Of course, hymns and ceremonies can still be found in our rational, reason-obsessed part of the world, but the kind of professionally performed mourning rituals and catharsis-prompting laments currently being played underground at Søndermarken are sung in languages other than the imperialists’. The singers chant in Turkish, Kurdish, Chinese, Kyrgyz, Albanian, and other tongues, singing songs about death and displacement and exile, the resurrection of souls, murdered mothers, fathers, children, and loved ones. A total of twelve songs are played in different places throughout the 4,000 square metres of chilly humidity that make up Cisternerne. And the combination of undoubtedly superior speakers and acoustics that are either relentless or spectacular, depending on who you ask, certainly creates a quite majestic soundscape.

To my mind, however, there is something unapproachable about the magnificent, densely pathos-filled darkness. Of course, grief is a very individual and often lonely condition that cannot be subjected to generalisations or judgements. It is perfectly possible that people with grief experiences different from mine will venture into the darkness and find a sense of being redeemed or crushed or filled with emotion in ways that this mournful chanting undoubtedly has the potential to evoke.

Even so, Simon’s mourning chorus feels like an example of sacred sensibilities requiring a visual context to be truly successful. This need not be iconic mosques or churches or actual funeral processions – mourning fiction can certainly be effective and grand – but moving around half-blind in nothing but a flood of voices is a somewhat drowning experience.

It is almost completely dark inside Cisternerne with the exception of a single neon tube at the far end: a rigid strip of light plunging from the vaulted ceiling into the water where it becomes soft and wavy. This bar of whiteness after a long trek through black-blue cold appears to be some kind of finale or culmination, and while getting a shiny pay-off amidst dense darkness remains as understated as it is certainly tasteful, it also falls a little flat.

Presumably the choice was made because sound is meant to take centre stage down here; the songs and grief enjoy our undivided focus. However, because the many languages and words and melodies get thoroughly muddled up due to the aforementioned acoustics, you feel a need for something to pin your feelings on. Simply introducing (neon) light in the dark remains, in my opinion, a relatively uninspired artistic impulse – which generally seems to make it difficult to create exhibitions in Cisternerne overall. What do you do with dramatic darkness other than illuminate it in gimmicky ways? Still, if the soundtrack was truly all-encompassing, the addition or removal of a couple of fluorescent lights would be either unnoticeable or forgettable.

Installation view, Taryn Simon, Start Again the Lament, Cisternerne, Frederisberg, 2024. Photo: Torben Eskerod.

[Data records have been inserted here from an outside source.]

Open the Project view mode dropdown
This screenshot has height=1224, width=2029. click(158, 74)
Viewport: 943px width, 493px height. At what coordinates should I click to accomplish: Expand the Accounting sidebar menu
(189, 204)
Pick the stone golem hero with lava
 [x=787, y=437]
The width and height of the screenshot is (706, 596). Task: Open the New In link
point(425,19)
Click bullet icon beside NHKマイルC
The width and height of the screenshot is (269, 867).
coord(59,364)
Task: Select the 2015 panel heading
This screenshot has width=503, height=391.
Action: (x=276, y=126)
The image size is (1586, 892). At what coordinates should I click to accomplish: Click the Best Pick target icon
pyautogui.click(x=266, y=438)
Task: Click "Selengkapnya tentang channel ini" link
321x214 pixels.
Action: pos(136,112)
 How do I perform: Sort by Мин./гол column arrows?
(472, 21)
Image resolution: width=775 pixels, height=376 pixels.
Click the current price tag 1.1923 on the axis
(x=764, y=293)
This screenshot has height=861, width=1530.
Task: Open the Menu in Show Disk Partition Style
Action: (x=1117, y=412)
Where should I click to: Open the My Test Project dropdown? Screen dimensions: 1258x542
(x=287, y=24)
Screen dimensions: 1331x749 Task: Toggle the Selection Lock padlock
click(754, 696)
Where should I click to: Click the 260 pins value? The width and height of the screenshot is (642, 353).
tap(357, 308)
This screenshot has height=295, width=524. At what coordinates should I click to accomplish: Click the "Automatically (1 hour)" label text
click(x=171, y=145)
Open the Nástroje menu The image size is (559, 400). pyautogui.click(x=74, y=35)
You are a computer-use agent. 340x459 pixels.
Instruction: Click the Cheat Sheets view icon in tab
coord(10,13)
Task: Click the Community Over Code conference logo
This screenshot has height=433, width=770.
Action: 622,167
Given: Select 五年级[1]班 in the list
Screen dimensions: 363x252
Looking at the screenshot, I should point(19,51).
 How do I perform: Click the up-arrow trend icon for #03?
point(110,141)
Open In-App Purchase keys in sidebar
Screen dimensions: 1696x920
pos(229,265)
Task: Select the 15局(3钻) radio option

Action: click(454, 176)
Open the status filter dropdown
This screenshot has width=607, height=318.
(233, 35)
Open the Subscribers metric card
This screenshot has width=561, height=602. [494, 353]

It’s not that the songs aren’t beautiful and well done and brimming with all sorts of hurt; they definitely are. But down here, completely detached from the wide range of cultures they jointly represent, they come to resemble props – a wallpaper or scenography of unhappiness, and one which is relatively intangible to boot.

The fact that none of the lyrics are available (unless you buy a booklet of printed translations), and that it is beyond difficult to separate the songs from each other obscures any sense of the work’s essence. It is Simon’s exhibition, but the voices and lyrics belong to other people. Their names are mentioned, but linking them to the experience of the work is impossible, just as the languages themselves are probably out of most visitors’ reach. And even though grief is a universal language, even though unintelligible sentences can certainly possess their own kind of beauty, you find yourself groping for pain in Cisternerne rather than being pierced by it – despite the loud sound levels and a will to pathos doing everything they can to establish a total, immersive experience.

After about forty minutes in the dark, I sensed that the loop had definitely started over again, and I moved back towards the light and its real, all-dominant catastrophes with a feeling of having heard the soundtrack to an epic film that never really got off the ground.